The member correctly noted the importance of not restricting unreasonably the discretion of a sentencing judge to consider all of the factors of the case. That is why when we decided to support Bill C-25, we did so pleased that the minister and the government had in fact preserved some aspect of judicial discretion, allowing a judge perhaps to go to one and a half days for every day served in custody, as long as the judge accepts his or her obligation to make that transparent.
No legislation would purport to specifically enumerate examples where a sentencing judge may choose to exercise that discretion. The member identified fetal alcohol syndrome and the difficulty in rehabilitation.
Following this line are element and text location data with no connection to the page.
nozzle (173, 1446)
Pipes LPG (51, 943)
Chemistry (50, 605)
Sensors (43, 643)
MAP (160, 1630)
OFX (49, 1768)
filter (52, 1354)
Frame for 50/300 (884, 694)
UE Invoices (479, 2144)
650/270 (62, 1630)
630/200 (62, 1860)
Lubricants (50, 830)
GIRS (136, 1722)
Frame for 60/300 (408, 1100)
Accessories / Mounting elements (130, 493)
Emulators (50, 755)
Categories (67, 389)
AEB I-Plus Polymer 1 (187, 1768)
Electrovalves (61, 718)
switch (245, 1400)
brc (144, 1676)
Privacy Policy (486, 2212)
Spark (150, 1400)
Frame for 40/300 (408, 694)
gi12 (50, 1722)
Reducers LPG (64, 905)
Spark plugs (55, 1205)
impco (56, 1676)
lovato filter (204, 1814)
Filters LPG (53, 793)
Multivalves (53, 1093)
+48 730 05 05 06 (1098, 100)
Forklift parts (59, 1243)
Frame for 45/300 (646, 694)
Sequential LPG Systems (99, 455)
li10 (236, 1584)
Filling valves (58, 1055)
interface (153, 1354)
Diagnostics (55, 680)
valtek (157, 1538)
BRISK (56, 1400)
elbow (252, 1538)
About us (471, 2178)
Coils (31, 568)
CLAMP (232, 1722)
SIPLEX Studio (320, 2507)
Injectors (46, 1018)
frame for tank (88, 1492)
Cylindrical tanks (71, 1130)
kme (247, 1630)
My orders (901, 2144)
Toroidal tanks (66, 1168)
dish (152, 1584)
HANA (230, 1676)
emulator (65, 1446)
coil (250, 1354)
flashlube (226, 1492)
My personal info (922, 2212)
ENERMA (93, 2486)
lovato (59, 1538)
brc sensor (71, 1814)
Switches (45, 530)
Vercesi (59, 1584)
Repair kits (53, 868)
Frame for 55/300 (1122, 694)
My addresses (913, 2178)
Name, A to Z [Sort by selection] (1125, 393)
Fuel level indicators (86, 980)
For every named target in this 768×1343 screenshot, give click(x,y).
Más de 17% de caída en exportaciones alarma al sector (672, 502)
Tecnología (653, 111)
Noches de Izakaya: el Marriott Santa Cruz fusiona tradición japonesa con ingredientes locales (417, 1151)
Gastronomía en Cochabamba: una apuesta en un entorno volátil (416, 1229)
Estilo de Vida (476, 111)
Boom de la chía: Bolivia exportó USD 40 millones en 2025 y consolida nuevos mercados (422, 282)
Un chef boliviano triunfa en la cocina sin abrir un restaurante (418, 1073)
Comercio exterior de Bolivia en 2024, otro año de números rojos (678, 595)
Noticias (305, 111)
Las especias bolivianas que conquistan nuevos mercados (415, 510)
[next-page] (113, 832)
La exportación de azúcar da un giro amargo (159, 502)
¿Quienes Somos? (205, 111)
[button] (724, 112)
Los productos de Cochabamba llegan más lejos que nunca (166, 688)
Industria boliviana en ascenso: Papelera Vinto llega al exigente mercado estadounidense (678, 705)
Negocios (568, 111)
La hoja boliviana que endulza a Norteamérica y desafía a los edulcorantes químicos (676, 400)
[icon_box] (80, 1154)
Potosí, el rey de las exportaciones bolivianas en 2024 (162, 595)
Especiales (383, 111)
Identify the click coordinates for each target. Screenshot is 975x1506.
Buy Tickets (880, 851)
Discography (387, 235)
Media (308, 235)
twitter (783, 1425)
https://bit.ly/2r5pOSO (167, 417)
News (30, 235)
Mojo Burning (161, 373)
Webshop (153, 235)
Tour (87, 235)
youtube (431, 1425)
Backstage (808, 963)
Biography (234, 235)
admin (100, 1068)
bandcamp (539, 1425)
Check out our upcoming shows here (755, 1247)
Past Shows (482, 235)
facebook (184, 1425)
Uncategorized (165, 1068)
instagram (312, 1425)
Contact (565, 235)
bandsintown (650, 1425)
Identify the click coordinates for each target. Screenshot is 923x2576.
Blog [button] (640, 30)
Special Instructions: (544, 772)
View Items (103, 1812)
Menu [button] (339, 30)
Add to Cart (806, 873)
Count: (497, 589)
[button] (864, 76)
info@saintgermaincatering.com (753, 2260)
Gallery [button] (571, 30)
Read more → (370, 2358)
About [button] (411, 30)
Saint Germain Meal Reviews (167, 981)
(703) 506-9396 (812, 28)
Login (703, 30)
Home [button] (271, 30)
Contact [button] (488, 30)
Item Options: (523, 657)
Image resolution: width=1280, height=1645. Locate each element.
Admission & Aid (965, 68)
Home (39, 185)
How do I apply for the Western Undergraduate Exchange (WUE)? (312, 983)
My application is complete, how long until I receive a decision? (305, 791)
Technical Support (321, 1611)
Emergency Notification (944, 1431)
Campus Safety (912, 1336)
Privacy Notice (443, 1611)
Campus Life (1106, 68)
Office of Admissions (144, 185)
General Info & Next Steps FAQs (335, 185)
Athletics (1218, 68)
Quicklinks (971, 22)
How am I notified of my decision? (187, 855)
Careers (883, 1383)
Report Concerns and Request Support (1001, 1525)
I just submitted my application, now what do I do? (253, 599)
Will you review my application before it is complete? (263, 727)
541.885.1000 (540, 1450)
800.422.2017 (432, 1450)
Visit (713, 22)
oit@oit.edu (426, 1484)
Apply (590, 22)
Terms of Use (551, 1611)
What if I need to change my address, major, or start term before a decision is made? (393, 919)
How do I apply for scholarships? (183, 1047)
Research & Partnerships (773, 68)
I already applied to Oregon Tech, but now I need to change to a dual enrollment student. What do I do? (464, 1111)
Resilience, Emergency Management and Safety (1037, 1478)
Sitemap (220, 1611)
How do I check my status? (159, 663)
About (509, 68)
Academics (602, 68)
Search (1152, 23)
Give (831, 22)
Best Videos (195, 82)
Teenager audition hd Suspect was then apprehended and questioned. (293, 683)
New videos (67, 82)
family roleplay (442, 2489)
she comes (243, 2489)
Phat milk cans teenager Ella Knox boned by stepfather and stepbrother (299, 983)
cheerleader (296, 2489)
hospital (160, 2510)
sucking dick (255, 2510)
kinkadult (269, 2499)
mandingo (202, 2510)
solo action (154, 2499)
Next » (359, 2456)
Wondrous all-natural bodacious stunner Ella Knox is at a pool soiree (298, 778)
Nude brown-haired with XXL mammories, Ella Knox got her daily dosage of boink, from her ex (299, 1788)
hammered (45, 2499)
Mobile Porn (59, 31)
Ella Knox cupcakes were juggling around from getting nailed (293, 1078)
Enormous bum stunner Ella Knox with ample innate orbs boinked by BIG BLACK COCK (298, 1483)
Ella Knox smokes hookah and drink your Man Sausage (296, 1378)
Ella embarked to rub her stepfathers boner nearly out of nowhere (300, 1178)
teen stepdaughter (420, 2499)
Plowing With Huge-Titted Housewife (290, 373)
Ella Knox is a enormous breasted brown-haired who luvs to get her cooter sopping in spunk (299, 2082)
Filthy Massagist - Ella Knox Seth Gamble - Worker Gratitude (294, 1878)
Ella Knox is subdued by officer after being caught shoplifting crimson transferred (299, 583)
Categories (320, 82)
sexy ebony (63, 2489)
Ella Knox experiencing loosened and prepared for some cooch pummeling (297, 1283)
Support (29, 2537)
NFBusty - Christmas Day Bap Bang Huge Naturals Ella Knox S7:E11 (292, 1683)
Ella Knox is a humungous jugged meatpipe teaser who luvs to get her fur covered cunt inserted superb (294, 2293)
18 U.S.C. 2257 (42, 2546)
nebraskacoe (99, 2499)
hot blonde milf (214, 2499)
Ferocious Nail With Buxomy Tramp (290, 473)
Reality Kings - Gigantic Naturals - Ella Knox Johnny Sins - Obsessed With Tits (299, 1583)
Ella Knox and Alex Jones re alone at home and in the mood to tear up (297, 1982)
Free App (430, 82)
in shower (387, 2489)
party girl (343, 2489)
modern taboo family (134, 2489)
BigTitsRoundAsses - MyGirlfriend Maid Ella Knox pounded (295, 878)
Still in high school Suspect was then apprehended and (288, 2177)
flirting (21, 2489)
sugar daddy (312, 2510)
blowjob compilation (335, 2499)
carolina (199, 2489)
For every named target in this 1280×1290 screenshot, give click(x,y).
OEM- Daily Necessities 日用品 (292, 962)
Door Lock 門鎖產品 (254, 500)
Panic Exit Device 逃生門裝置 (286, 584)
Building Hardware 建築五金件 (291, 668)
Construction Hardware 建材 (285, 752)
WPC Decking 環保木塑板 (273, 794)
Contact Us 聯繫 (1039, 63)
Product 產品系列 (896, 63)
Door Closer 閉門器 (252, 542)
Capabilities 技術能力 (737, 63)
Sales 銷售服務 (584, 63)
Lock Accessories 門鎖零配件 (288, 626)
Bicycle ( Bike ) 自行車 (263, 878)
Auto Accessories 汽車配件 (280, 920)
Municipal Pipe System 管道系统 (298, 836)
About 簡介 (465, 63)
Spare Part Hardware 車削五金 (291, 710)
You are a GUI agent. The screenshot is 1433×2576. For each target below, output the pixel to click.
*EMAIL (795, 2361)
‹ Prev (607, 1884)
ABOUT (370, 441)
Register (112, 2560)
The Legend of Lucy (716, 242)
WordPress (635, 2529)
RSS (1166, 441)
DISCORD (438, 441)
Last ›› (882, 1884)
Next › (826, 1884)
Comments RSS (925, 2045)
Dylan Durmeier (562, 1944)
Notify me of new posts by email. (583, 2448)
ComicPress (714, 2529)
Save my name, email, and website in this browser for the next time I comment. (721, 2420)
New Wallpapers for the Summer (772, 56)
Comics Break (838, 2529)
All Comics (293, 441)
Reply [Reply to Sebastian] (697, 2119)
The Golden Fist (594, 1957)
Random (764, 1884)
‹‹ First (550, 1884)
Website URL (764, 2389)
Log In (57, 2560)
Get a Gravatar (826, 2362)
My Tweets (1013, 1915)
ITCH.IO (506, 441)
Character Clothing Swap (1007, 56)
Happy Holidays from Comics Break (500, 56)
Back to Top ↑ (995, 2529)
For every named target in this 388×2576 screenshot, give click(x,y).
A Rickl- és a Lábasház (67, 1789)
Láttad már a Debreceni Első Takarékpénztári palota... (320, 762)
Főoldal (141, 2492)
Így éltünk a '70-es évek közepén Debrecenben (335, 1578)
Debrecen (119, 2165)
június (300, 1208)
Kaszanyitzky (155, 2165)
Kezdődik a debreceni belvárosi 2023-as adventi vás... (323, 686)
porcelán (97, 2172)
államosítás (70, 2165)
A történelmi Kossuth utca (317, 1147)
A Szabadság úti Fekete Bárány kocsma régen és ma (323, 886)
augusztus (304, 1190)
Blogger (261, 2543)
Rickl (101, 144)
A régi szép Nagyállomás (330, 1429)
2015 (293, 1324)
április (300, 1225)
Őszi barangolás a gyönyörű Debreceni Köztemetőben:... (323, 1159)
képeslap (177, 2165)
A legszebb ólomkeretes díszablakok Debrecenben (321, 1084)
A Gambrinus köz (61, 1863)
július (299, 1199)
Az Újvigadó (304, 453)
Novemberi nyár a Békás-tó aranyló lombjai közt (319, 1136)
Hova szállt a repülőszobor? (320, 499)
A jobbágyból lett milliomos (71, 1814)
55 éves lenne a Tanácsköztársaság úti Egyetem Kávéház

I do not disagree whatsoever with his view that that may in fact be an appropriate circumstance for a judge to consider in sentencing.
What will happen, as a practical reality, is once this legislation is passed and then proclaimed, sentencing judges, when they decide to exercise that discretion and, for example, go to one and a half days for every day served, they will, by having to explain those reasons, develop a body of common law and jurisprudence across the country. This will then guide trial courts in the future, and ultimately courts of appeal and perhaps the Supreme Court of Canada will identify what are appropriate circumstances for that discretion. That process will take some time.
I have no doubt the issue the member identified will be one of those examples that the courts will want to consider.